:: Data for this exercise

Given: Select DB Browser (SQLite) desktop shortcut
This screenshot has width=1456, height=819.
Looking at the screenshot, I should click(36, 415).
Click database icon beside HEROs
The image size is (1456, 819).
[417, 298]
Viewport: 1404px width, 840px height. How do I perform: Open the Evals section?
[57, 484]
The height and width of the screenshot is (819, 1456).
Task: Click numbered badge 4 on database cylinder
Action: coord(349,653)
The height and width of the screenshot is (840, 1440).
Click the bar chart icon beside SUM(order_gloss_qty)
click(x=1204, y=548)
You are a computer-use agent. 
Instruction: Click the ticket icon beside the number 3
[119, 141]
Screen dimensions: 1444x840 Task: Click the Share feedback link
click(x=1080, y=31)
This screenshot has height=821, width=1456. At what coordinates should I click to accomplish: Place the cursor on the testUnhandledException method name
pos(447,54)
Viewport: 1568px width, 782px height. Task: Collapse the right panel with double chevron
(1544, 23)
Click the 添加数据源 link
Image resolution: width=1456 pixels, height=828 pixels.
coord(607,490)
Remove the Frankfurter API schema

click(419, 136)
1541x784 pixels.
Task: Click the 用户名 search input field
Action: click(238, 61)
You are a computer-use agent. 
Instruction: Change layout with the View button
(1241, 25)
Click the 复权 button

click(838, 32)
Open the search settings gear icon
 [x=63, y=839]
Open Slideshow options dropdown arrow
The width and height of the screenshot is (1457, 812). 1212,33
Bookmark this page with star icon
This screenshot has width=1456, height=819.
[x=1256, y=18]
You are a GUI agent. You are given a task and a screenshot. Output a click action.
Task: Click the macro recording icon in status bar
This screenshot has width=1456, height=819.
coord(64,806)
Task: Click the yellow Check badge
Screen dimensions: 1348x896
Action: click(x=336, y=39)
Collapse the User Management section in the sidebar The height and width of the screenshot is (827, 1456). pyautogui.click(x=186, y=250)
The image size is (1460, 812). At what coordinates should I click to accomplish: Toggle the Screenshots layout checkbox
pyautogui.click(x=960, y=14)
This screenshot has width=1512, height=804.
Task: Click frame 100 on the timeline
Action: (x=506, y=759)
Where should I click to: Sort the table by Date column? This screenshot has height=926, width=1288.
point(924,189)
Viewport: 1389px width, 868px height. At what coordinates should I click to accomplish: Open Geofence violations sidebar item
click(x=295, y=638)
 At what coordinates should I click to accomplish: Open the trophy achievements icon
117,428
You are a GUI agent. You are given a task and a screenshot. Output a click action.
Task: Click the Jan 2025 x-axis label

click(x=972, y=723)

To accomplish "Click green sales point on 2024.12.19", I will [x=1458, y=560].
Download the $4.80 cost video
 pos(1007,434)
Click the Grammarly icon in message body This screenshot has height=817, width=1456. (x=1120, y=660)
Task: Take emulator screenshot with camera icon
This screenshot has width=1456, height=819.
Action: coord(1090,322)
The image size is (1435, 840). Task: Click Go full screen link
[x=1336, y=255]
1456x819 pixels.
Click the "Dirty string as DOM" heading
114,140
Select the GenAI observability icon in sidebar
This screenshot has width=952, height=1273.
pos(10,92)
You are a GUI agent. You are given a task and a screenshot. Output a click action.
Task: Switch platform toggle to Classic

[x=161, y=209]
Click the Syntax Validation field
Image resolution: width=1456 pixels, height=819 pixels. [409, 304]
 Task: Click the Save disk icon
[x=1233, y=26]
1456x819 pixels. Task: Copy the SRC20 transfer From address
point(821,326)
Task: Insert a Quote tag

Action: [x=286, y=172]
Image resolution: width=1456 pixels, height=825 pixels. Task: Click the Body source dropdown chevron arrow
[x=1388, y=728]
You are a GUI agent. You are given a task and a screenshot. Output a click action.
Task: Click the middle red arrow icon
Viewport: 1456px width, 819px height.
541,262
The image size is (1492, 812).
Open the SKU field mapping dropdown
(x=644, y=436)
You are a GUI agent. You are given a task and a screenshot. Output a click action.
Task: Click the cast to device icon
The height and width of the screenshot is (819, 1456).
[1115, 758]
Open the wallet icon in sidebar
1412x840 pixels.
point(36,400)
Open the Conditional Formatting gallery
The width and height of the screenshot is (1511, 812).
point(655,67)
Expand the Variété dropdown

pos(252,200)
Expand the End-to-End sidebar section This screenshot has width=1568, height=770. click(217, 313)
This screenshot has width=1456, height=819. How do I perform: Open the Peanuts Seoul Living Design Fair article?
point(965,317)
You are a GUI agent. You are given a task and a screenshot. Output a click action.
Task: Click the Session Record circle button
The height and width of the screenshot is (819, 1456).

::::

# What to work on
The answer should contain every line of the data, unchanged.

# Response to the exercise
Given: Select DB Browser (SQLite) desktop shortcut
This screenshot has width=1456, height=819.
Looking at the screenshot, I should click(36, 415).
Click database icon beside HEROs
The image size is (1456, 819).
[417, 298]
Viewport: 1404px width, 840px height. How do I perform: Open the Evals section?
[57, 484]
The height and width of the screenshot is (819, 1456).
Task: Click numbered badge 4 on database cylinder
Action: coord(349,653)
The height and width of the screenshot is (840, 1440).
Click the bar chart icon beside SUM(order_gloss_qty)
click(x=1204, y=548)
You are a computer-use agent. 
Instruction: Click the ticket icon beside the number 3
[119, 141]
Screen dimensions: 1444x840 Task: Click the Share feedback link
click(x=1080, y=31)
This screenshot has height=821, width=1456. At what coordinates should I click to accomplish: Place the cursor on the testUnhandledException method name
pos(447,54)
Viewport: 1568px width, 782px height. Task: Collapse the right panel with double chevron
(1544, 23)
Click the 添加数据源 link
Image resolution: width=1456 pixels, height=828 pixels.
coord(607,490)
Remove the Frankfurter API schema

click(419, 136)
1541x784 pixels.
Task: Click the 用户名 search input field
Action: click(238, 61)
You are a computer-use agent. 
Instruction: Change layout with the View button
(1241, 25)
Click the 复权 button

click(838, 32)
Open the search settings gear icon
 [x=63, y=839]
Open Slideshow options dropdown arrow
The width and height of the screenshot is (1457, 812). 1212,33
Bookmark this page with star icon
This screenshot has width=1456, height=819.
[x=1256, y=18]
You are a GUI agent. You are given a task and a screenshot. Output a click action.
Task: Click the macro recording icon in status bar
This screenshot has width=1456, height=819.
coord(64,806)
Task: Click the yellow Check badge
Screen dimensions: 1348x896
Action: click(x=336, y=39)
Collapse the User Management section in the sidebar The height and width of the screenshot is (827, 1456). pyautogui.click(x=186, y=250)
The image size is (1460, 812). At what coordinates should I click to accomplish: Toggle the Screenshots layout checkbox
pyautogui.click(x=960, y=14)
This screenshot has width=1512, height=804.
Task: Click frame 100 on the timeline
Action: (x=506, y=759)
Where should I click to: Sort the table by Date column? This screenshot has height=926, width=1288.
point(924,189)
Viewport: 1389px width, 868px height. At what coordinates should I click to accomplish: Open Geofence violations sidebar item
click(x=295, y=638)
 At what coordinates should I click to accomplish: Open the trophy achievements icon
117,428
You are a GUI agent. You are given a task and a screenshot. Output a click action.
Task: Click the Jan 2025 x-axis label

click(x=972, y=723)

To accomplish "Click green sales point on 2024.12.19", I will [x=1458, y=560].
Download the $4.80 cost video
 pos(1007,434)
Click the Grammarly icon in message body This screenshot has height=817, width=1456. (x=1120, y=660)
Task: Take emulator screenshot with camera icon
This screenshot has width=1456, height=819.
Action: coord(1090,322)
The image size is (1435, 840). Task: Click Go full screen link
[x=1336, y=255]
1456x819 pixels.
Click the "Dirty string as DOM" heading
114,140
Select the GenAI observability icon in sidebar
This screenshot has width=952, height=1273.
pos(10,92)
You are a GUI agent. You are given a task and a screenshot. Output a click action.
Task: Switch platform toggle to Classic

[x=161, y=209]
Click the Syntax Validation field
Image resolution: width=1456 pixels, height=819 pixels. [409, 304]
 Task: Click the Save disk icon
[x=1233, y=26]
1456x819 pixels. Task: Copy the SRC20 transfer From address
point(821,326)
Task: Insert a Quote tag

Action: [x=286, y=172]
Image resolution: width=1456 pixels, height=825 pixels. Task: Click the Body source dropdown chevron arrow
[x=1388, y=728]
You are a GUI agent. You are given a task and a screenshot. Output a click action.
Task: Click the middle red arrow icon
Viewport: 1456px width, 819px height.
541,262
The image size is (1492, 812).
Open the SKU field mapping dropdown
(x=644, y=436)
You are a GUI agent. You are given a task and a screenshot. Output a click action.
Task: Click the cast to device icon
The height and width of the screenshot is (819, 1456).
[1115, 758]
Open the wallet icon in sidebar
1412x840 pixels.
point(36,400)
Open the Conditional Formatting gallery
The width and height of the screenshot is (1511, 812).
point(655,67)
Expand the Variété dropdown

pos(252,200)
Expand the End-to-End sidebar section This screenshot has width=1568, height=770. click(217, 313)
This screenshot has width=1456, height=819. How do I perform: Open the Peanuts Seoul Living Design Fair article?
point(965,317)
You are a GUI agent. You are given a task and a screenshot. Output a click action.
Task: Click the Session Record circle button
The height and width of the screenshot is (819, 1456).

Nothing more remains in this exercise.